Enzootic bovine leukosis (EBL), although eradicated in some European countries, is still the most common neoplastic disease of cattle, caused by the bovine leukemia virus (BLV). During the progression of EBL, BLV-infected cells clonally expand, and some of which result in tumor onset. The clonality of BLV-infected cells is generally evaluated with NGS or Sanger sequencing. Although these methods clearly distinguish EBL from non-EBL cases, the procedures are complex and not practical for routine veterinary diagnosis. In this study, we developed an amplified fragment length polymorphism (AFLP) analysis for BLV clonality assay (BLV-AFLP).
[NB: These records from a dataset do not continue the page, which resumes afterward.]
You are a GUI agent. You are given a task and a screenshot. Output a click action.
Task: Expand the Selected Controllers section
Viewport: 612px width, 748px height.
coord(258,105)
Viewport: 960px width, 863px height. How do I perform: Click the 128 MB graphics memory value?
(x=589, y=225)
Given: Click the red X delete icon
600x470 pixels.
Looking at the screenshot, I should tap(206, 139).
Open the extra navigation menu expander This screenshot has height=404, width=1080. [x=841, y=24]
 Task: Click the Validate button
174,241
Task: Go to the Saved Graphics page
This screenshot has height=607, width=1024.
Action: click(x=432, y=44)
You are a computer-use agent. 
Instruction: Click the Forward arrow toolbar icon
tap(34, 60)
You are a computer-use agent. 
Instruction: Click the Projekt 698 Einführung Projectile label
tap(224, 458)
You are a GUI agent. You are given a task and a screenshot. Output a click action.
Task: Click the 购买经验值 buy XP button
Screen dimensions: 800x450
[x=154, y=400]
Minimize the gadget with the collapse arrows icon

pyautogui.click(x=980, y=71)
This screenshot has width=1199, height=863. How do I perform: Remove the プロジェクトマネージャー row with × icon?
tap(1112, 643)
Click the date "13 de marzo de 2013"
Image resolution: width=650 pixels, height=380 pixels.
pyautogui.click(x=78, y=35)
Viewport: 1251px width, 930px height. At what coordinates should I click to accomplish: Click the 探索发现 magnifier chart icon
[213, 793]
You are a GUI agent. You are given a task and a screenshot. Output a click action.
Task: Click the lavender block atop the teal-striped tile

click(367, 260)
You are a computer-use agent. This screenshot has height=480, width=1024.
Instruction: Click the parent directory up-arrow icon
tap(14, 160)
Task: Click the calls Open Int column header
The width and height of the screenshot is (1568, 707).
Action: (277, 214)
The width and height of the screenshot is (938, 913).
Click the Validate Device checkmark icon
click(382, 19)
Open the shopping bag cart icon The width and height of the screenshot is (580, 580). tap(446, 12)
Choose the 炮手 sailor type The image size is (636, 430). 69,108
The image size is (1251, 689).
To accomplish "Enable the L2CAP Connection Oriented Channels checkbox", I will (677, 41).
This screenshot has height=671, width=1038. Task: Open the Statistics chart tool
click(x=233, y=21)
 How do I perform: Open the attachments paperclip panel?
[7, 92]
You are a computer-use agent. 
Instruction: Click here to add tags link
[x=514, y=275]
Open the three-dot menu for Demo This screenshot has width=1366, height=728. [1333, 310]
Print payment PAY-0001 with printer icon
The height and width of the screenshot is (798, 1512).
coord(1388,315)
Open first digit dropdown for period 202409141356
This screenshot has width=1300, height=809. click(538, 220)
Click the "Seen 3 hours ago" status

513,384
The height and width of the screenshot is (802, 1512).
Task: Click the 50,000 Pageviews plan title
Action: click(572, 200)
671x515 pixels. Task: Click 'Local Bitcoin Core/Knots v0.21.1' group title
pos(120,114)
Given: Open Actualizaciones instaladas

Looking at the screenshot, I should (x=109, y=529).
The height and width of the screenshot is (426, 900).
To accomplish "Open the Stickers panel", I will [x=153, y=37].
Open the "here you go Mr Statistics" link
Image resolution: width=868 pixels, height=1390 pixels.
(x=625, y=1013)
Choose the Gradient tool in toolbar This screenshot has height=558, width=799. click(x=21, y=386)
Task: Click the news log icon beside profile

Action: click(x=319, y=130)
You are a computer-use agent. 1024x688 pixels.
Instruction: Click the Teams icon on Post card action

This analysis uses restriction enzyme digestion to amplify the chimeric regions of BLV 3' linear transcribed region (LTR) and host genome through conventional polymerase chain reaction (PCR) and visualizes the results by gel-electrophoresis. The method was established using cattle samples representing different stages of the disease: BLV-uninfected, non-EBL, and EBL cattle. Non-EBL cattle showed smeared bands, indicating polyclonal proliferation, while EBL cattle showed distinct bands, indicating clonal expansion. The results of BLV-AFLP correlated well with those of previously reported methods, suggesting its efficacy in detecting clonal proliferation. The validation using blood samples of non-EBL cattle and tumor samples of EBL cattle confirmed that BLV-AFLP could effectively identify clonal proliferation in EBL samples. Moreover, the emergence of dominant clones in the tumor at later stages was successfully detected before EBL onset in some cattle, highlighting its sensitivity and potential for early detection. Overall, BLV-AFLP is suitable for practical use in the field, improving BLV management strategies and minimizing economic losses.

IMPORTANCE

Enzootic bovine leukosis (EBL) is routinely diagnosed based on external manifestations at the farm, such as the presence of tumors and/or general lymph node enlargement. However, due to the nonspecific clinical manifestations of EBL, over half of EBL cases are unrecognized at the farm, with most cases being diagnosed during postmortem inspection at the slaughterhouse. Early detection and monitoring of clonal expansion are necessary for managing EBL and reducing economic losses. In this study, we developed BLV-AFLP that represents a significant advancement in the diagnosis of EBL in cattle. This method can rapidly assess the clonal proliferation of BLV-infected cells, crucial for distinguishing between asymptomatic and EBL cattle. Additionally, tracking clonal dynamics offers insights into the disease's progression, potentially providing strategies for avoiding economic losses. Overall, as BLV-AFLP is a simple and rapid test for detecting EBL, it is feasible and efficient for routine veterinary practice.